Objective a
In the mailing-list message, which platforms does Kevin F. Quinn say WxWidgets can sit on?

Page text
•••••

2006-06-16 Thread Kevin F. Quinn
On Fri, 16 Jun 2006 13:45:24 +0100
Stuart Brady <[EMAIL PROTECTED]> wrote:

> On Fri, Jun 16, 2006 at 09:21:46AM +0200, Kevin F. Quinn wrote:
> 
> > WxWidgets (www.wxwidgets.org) provides a nice way out of this -
> > provides a uniform API for the application developer, and local
> > look-and-feel for each platform.  WxWidgets can sit on gtk, motif,
> > x11, win32, mac, cocoa (doesn't appear to be a qt backend yet, but
> > no reason there couldn't be).
> 
> Yes, there should be abstraction between the UI and the VM, but I
> think that the approach taken by xine, gstreamer, cdrecord,
> cdparanoia, etc. is much cleaner.  You could still write a frontend
> with WxWidgets...
> 
> I think it would be best if QEMU didn't depend on any particular
> toolkit, and that includes WxWidgets.

•••••

Stored rows
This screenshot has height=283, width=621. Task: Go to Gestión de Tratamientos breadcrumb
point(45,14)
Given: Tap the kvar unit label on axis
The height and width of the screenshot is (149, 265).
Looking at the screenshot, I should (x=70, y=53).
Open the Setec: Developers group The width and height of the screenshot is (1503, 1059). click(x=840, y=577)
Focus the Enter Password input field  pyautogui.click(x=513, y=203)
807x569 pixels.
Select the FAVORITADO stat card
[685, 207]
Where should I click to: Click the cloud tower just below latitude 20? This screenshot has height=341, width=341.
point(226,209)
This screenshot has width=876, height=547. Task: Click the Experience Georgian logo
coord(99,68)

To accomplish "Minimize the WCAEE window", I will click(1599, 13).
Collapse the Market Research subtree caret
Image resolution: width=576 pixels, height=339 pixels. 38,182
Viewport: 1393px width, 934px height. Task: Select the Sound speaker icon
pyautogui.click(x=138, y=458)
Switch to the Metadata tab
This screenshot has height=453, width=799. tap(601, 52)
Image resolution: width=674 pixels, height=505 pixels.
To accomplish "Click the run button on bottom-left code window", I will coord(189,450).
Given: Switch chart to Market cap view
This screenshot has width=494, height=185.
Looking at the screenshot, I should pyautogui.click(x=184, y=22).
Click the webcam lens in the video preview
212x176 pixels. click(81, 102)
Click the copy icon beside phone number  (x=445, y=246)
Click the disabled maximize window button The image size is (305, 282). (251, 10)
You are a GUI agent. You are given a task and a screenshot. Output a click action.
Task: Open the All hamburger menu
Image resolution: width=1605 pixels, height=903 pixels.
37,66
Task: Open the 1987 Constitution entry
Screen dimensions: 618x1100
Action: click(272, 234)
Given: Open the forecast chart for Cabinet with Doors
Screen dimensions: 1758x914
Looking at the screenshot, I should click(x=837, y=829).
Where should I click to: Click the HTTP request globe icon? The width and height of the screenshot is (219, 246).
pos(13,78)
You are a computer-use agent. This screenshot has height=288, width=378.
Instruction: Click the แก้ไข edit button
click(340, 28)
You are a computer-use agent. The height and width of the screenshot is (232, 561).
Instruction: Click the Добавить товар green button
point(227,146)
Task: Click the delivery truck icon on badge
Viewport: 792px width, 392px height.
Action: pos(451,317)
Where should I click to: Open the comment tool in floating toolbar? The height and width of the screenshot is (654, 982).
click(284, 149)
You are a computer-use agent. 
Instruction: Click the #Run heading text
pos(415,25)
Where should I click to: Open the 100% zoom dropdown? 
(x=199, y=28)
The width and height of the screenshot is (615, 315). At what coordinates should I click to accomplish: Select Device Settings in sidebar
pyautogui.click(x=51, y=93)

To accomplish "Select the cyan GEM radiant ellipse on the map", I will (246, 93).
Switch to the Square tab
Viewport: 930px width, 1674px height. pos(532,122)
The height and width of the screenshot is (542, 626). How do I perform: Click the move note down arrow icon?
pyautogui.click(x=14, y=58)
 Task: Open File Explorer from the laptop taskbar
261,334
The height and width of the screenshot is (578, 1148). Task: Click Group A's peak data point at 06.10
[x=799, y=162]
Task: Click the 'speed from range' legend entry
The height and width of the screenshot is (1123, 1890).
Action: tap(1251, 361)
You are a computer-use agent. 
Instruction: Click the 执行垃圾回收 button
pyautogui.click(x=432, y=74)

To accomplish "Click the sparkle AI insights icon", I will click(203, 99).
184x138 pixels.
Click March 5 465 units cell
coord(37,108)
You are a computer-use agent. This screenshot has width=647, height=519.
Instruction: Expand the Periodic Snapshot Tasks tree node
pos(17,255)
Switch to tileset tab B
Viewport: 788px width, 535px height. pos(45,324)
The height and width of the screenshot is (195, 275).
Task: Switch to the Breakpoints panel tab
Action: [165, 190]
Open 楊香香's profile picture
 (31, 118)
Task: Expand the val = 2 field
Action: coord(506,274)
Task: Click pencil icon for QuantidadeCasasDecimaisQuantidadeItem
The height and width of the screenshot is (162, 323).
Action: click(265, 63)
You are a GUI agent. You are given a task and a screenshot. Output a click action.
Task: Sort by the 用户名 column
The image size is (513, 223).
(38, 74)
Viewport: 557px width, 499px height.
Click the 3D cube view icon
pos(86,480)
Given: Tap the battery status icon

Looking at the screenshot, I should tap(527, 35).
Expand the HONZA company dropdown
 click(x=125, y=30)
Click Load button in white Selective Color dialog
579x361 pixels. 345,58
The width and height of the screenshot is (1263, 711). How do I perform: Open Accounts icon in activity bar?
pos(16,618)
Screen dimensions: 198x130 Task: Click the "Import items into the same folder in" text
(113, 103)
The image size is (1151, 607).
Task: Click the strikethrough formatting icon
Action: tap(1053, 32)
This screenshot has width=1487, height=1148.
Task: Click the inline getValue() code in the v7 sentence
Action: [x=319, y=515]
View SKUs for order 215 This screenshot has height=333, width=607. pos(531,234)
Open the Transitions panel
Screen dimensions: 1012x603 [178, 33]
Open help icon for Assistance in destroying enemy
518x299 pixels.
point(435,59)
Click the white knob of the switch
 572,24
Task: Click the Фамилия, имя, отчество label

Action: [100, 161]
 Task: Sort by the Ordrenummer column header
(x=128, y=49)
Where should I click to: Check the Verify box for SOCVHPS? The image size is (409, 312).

•••••

Objective b
Reproduce the rows from the line with "Given: Tap the kvar unit label on axis" to the line with "Click the copy", both included.

Task solution a
gtk, motif, x11, win32, mac, and cocoa.

Task solution b
Given: Tap the kvar unit label on axis
The height and width of the screenshot is (149, 265).
Looking at the screenshot, I should (x=70, y=53).
Open the Setec: Developers group The width and height of the screenshot is (1503, 1059). click(x=840, y=577)
Focus the Enter Password input field  pyautogui.click(x=513, y=203)
807x569 pixels.
Select the FAVORITADO stat card
[685, 207]
Where should I click to: Click the cloud tower just below latitude 20? This screenshot has height=341, width=341.
point(226,209)
This screenshot has width=876, height=547. Task: Click the Experience Georgian logo
coord(99,68)

To accomplish "Minimize the WCAEE window", I will click(1599, 13).
Collapse the Market Research subtree caret
Image resolution: width=576 pixels, height=339 pixels. 38,182
Viewport: 1393px width, 934px height. Task: Select the Sound speaker icon
pyautogui.click(x=138, y=458)
Switch to the Metadata tab
This screenshot has height=453, width=799. tap(601, 52)
Image resolution: width=674 pixels, height=505 pixels.
To accomplish "Click the run button on bottom-left code window", I will coord(189,450).
Given: Switch chart to Market cap view
This screenshot has width=494, height=185.
Looking at the screenshot, I should pyautogui.click(x=184, y=22).
Click the webcam lens in the video preview
212x176 pixels. click(81, 102)
Click the copy icon beside phone number  (x=445, y=246)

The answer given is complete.